Could you give the entries again, exactly as written?

- [Data listing]
####################

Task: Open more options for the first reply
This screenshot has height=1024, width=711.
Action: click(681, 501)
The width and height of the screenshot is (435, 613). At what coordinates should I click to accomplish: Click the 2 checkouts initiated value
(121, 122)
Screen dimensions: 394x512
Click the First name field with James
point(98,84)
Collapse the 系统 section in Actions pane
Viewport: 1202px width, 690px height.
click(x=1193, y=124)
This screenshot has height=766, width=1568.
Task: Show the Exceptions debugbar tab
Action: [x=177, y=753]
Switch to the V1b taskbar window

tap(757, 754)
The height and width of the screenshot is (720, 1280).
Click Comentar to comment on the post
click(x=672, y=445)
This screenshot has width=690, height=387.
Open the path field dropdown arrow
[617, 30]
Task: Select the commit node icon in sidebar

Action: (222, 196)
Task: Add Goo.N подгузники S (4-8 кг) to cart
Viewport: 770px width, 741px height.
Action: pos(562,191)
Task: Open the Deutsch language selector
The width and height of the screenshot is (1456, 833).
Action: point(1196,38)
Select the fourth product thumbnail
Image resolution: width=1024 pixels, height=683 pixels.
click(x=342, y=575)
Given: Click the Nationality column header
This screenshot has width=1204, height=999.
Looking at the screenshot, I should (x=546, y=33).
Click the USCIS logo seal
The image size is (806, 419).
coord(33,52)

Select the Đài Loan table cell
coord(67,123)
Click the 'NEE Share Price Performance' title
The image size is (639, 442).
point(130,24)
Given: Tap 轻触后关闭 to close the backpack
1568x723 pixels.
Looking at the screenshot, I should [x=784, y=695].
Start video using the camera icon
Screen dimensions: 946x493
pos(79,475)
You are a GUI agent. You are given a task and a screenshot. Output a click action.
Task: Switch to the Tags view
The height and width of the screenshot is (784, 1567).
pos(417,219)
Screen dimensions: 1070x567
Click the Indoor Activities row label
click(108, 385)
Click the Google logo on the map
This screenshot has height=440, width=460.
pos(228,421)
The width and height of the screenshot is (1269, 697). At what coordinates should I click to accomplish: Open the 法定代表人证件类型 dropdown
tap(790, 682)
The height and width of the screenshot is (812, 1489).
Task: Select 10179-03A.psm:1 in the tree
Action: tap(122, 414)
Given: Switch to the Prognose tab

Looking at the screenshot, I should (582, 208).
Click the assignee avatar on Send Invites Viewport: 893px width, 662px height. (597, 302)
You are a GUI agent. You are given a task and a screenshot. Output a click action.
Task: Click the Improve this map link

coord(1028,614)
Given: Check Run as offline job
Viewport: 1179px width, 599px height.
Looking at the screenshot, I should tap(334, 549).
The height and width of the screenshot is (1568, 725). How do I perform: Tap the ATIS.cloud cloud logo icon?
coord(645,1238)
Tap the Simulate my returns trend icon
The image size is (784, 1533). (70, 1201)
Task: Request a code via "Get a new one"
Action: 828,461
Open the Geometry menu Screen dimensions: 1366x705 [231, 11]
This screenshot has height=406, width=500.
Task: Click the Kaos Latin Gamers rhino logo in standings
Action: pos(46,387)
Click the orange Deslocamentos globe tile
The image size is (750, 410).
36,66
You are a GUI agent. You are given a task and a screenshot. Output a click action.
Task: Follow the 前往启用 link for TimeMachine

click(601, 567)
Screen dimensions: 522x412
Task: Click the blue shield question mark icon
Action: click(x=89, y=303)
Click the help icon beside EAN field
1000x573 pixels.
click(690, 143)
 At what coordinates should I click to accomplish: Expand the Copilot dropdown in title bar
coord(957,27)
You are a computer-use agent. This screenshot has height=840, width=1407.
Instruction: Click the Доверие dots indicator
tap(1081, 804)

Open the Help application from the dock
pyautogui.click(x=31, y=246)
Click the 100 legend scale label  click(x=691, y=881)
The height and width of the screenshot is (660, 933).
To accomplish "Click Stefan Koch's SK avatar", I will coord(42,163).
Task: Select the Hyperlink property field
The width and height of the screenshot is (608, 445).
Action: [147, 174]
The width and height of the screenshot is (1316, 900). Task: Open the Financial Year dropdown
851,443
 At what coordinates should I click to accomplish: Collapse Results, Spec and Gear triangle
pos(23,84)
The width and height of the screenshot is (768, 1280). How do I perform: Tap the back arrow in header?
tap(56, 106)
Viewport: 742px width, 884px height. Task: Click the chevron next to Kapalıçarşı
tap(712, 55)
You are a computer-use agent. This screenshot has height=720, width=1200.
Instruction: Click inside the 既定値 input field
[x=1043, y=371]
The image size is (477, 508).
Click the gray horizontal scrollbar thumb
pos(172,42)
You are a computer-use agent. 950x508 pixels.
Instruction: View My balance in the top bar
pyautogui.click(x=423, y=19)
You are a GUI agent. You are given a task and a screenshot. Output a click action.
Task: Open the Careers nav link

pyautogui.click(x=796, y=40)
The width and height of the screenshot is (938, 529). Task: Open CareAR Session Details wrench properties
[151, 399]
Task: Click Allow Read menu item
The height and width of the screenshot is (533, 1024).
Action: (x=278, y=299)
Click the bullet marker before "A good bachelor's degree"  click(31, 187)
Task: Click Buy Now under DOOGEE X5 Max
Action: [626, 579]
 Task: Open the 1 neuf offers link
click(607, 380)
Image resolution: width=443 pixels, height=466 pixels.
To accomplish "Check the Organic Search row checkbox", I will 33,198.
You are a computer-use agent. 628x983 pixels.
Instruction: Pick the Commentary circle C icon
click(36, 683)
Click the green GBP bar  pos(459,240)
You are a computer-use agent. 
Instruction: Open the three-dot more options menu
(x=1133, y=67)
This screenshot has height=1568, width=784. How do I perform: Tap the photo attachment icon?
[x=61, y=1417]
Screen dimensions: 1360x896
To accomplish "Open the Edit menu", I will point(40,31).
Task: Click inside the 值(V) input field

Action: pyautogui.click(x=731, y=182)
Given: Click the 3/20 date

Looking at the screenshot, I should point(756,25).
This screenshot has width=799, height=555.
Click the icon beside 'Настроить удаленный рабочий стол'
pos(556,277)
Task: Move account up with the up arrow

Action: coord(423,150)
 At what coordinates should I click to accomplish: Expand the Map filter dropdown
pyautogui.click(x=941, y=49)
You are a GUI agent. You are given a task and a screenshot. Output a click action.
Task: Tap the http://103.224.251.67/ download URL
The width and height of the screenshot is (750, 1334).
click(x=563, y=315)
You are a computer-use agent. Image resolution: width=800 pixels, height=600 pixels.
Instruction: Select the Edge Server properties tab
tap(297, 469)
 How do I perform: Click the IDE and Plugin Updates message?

####################

- [The answer]
Task: Open more options for the first reply
This screenshot has height=1024, width=711.
Action: click(681, 501)
The width and height of the screenshot is (435, 613). At what coordinates should I click to accomplish: Click the 2 checkouts initiated value
(121, 122)
Screen dimensions: 394x512
Click the First name field with James
point(98,84)
Collapse the 系统 section in Actions pane
Viewport: 1202px width, 690px height.
click(x=1193, y=124)
This screenshot has height=766, width=1568.
Task: Show the Exceptions debugbar tab
Action: [x=177, y=753]
Switch to the V1b taskbar window

tap(757, 754)
The height and width of the screenshot is (720, 1280).
Click Comentar to comment on the post
click(x=672, y=445)
This screenshot has width=690, height=387.
Open the path field dropdown arrow
[617, 30]
Task: Select the commit node icon in sidebar

Action: (222, 196)
Task: Add Goo.N подгузники S (4-8 кг) to cart
Viewport: 770px width, 741px height.
Action: pos(562,191)
Task: Open the Deutsch language selector
The width and height of the screenshot is (1456, 833).
Action: point(1196,38)
Select the fourth product thumbnail
Image resolution: width=1024 pixels, height=683 pixels.
click(x=342, y=575)
Given: Click the Nationality column header
This screenshot has width=1204, height=999.
Looking at the screenshot, I should (x=546, y=33).
Click the USCIS logo seal
The image size is (806, 419).
coord(33,52)

Select the Đài Loan table cell
coord(67,123)
Click the 'NEE Share Price Performance' title
The image size is (639, 442).
point(130,24)
Given: Tap 轻触后关闭 to close the backpack
1568x723 pixels.
Looking at the screenshot, I should [x=784, y=695].
Start video using the camera icon
Screen dimensions: 946x493
pos(79,475)
You are a GUI agent. You are given a task and a screenshot. Output a click action.
Task: Switch to the Tags view
The height and width of the screenshot is (784, 1567).
pos(417,219)
Screen dimensions: 1070x567
Click the Indoor Activities row label
click(108, 385)
Click the Google logo on the map
This screenshot has height=440, width=460.
pos(228,421)
The width and height of the screenshot is (1269, 697). At what coordinates should I click to accomplish: Open the 法定代表人证件类型 dropdown
tap(790, 682)
The height and width of the screenshot is (812, 1489).
Task: Select 10179-03A.psm:1 in the tree
Action: tap(122, 414)
Given: Switch to the Prognose tab

Looking at the screenshot, I should (582, 208).
Click the assignee avatar on Send Invites Viewport: 893px width, 662px height. (597, 302)
You are a GUI agent. You are given a task and a screenshot. Output a click action.
Task: Click the Improve this map link

coord(1028,614)
Given: Check Run as offline job
Viewport: 1179px width, 599px height.
Looking at the screenshot, I should tap(334, 549).
The height and width of the screenshot is (1568, 725). How do I perform: Tap the ATIS.cloud cloud logo icon?
coord(645,1238)
Tap the Simulate my returns trend icon
The image size is (784, 1533). (70, 1201)
Task: Request a code via "Get a new one"
Action: 828,461
Open the Geometry menu Screen dimensions: 1366x705 [231, 11]
This screenshot has height=406, width=500.
Task: Click the Kaos Latin Gamers rhino logo in standings
Action: pos(46,387)
Click the orange Deslocamentos globe tile
The image size is (750, 410).
36,66
You are a GUI agent. You are given a task and a screenshot. Output a click action.
Task: Follow the 前往启用 link for TimeMachine

click(601, 567)
Screen dimensions: 522x412
Task: Click the blue shield question mark icon
Action: click(x=89, y=303)
Click the help icon beside EAN field
1000x573 pixels.
click(690, 143)
 At what coordinates should I click to accomplish: Expand the Copilot dropdown in title bar
coord(957,27)
You are a computer-use agent. This screenshot has height=840, width=1407.
Instruction: Click the Доверие dots indicator
tap(1081, 804)

Open the Help application from the dock
pyautogui.click(x=31, y=246)
Click the 100 legend scale label  click(x=691, y=881)
The height and width of the screenshot is (660, 933).
To accomplish "Click Stefan Koch's SK avatar", I will coord(42,163).
Task: Select the Hyperlink property field
The width and height of the screenshot is (608, 445).
Action: [147, 174]
The width and height of the screenshot is (1316, 900). Task: Open the Financial Year dropdown
851,443
 At what coordinates should I click to accomplish: Collapse Results, Spec and Gear triangle
pos(23,84)
The width and height of the screenshot is (768, 1280). How do I perform: Tap the back arrow in header?
tap(56, 106)
Viewport: 742px width, 884px height. Task: Click the chevron next to Kapalıçarşı
tap(712, 55)
You are a computer-use agent. This screenshot has height=720, width=1200.
Instruction: Click inside the 既定値 input field
[x=1043, y=371]
The image size is (477, 508).
Click the gray horizontal scrollbar thumb
pos(172,42)
You are a computer-use agent. 950x508 pixels.
Instruction: View My balance in the top bar
pyautogui.click(x=423, y=19)
You are a GUI agent. You are given a task and a screenshot. Output a click action.
Task: Open the Careers nav link

pyautogui.click(x=796, y=40)
The width and height of the screenshot is (938, 529). Task: Open CareAR Session Details wrench properties
[151, 399]
Task: Click Allow Read menu item
The height and width of the screenshot is (533, 1024).
Action: (x=278, y=299)
Click the bullet marker before "A good bachelor's degree"  click(31, 187)
Task: Click Buy Now under DOOGEE X5 Max
Action: [626, 579]
 Task: Open the 1 neuf offers link
click(607, 380)
Image resolution: width=443 pixels, height=466 pixels.
To accomplish "Check the Organic Search row checkbox", I will 33,198.
You are a computer-use agent. 628x983 pixels.
Instruction: Pick the Commentary circle C icon
click(36, 683)
Click the green GBP bar  pos(459,240)
You are a computer-use agent. 
Instruction: Open the three-dot more options menu
(x=1133, y=67)
This screenshot has height=1568, width=784. How do I perform: Tap the photo attachment icon?
[x=61, y=1417]
Screen dimensions: 1360x896
To accomplish "Open the Edit menu", I will point(40,31).
Task: Click inside the 值(V) input field

Action: pyautogui.click(x=731, y=182)
Given: Click the 3/20 date

Looking at the screenshot, I should point(756,25).
This screenshot has width=799, height=555.
Click the icon beside 'Настроить удаленный рабочий стол'
pos(556,277)
Task: Move account up with the up arrow

Action: coord(423,150)
 At what coordinates should I click to accomplish: Expand the Map filter dropdown
pyautogui.click(x=941, y=49)
You are a GUI agent. You are given a task and a screenshot. Output a click action.
Task: Tap the http://103.224.251.67/ download URL
The width and height of the screenshot is (750, 1334).
click(x=563, y=315)
You are a computer-use agent. Image resolution: width=800 pixels, height=600 pixels.
Instruction: Select the Edge Server properties tab
tap(297, 469)
 How do I perform: Click the IDE and Plugin Updates message?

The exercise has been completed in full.